Archaeologist James Sackett, who was one of the world’s leading experts on the Ice Age cultures of Europe and one of the founders of the UCLA Cotsen Institute of Archaeology, has died after a long illness. He was 86.

Sackett, who died on Dec. 21, was born to Margaret and DeForest Sackett on Feb. 1, 1933. He grew up in the Midwest and earned his bachelor’s degree at Lawrence College and his doctorate in archaeology at Harvard University. 

He and his family came to Los Angeles in 1962 when he accepted a position on the faculty of the UCLA Department of Anthropology where he actively taught for 30 years before retiring and becoming a professor emeritus in 1992.

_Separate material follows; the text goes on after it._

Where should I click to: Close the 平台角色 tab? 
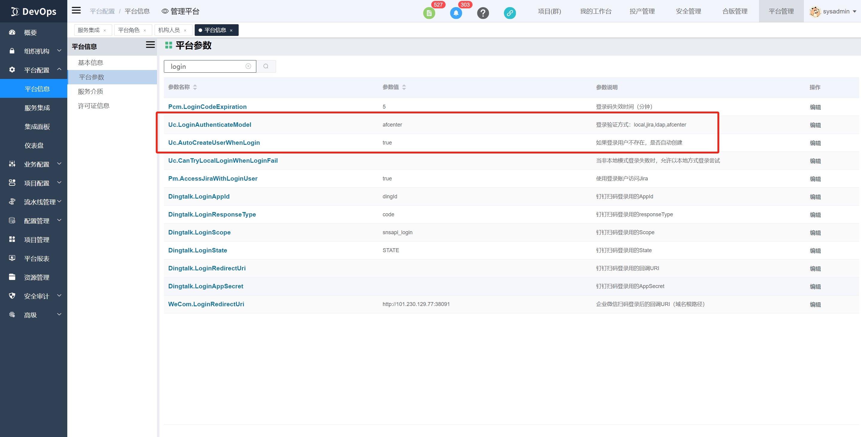click(x=145, y=30)
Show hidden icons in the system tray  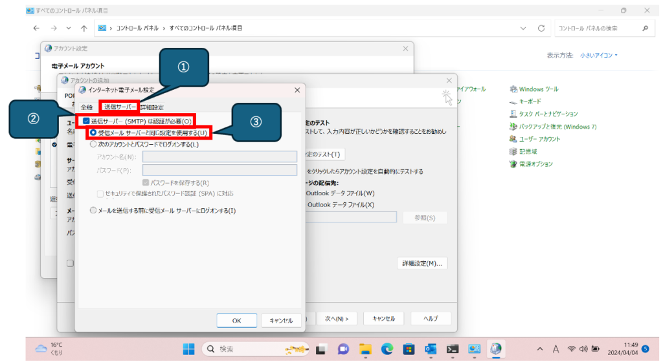[x=540, y=349]
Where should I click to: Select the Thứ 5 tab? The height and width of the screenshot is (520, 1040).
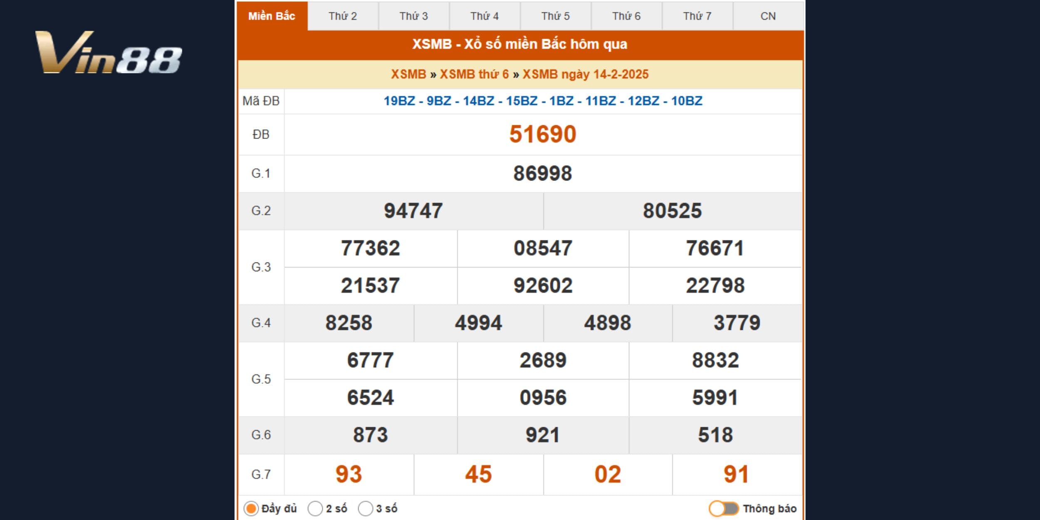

Sackett taught generations of archeology and anthropology students, bringing many to work summer seasons at his large archeological site of Solvieux in the Perigord region of France. A renowned expert in the history and theory of archeology and the tools of our Stone Age ancestors, Sackett was particularly interested in the archeological problem of style, how artifacts could be used to identify the societies and cultures of the past.

He wrote numerous articles and several books including the landmark tome “The Archaeology of Solvieux.” From 1967 through 1974, Solvieux was intensively researched by a joint UCLA-University of Bordeaux project. In all, 2500 cubic meters of deposit were excavated, producing a kilometer of stratigraphic sections, 2000 square meters of horizontally exposed occupation surface, and some 5000 retouched stone tools representing eleven distinct archaeological levels.

Few open-air dig sites from this time period have the same extent, complexity and diversity of deposits, as was found at the site in southwest France. The book captures the history of the project and its results and analysis of finds are complemented by drawings, outlines of typologies and essays on Upper Palaeolithic traditions.

In addition to his scholarly work, Sackett’s interests included 17th-century British history, French popular literature, polar exploration, Baroque music, bagpipes, cycling, Navajo blankets and the films of Mel Brooks. 

Sackett is survived by his wife, Mary; his sons Ross, James and Tom and stepson, Seth Chase; his daughters-in-law Ruthbeth Finerman, Katalin Sackett and BJ Cummings; grandchildren Alexandra, Mark and Maya Sackett, and Carlie and Katie Chase; and his former wife, Susan.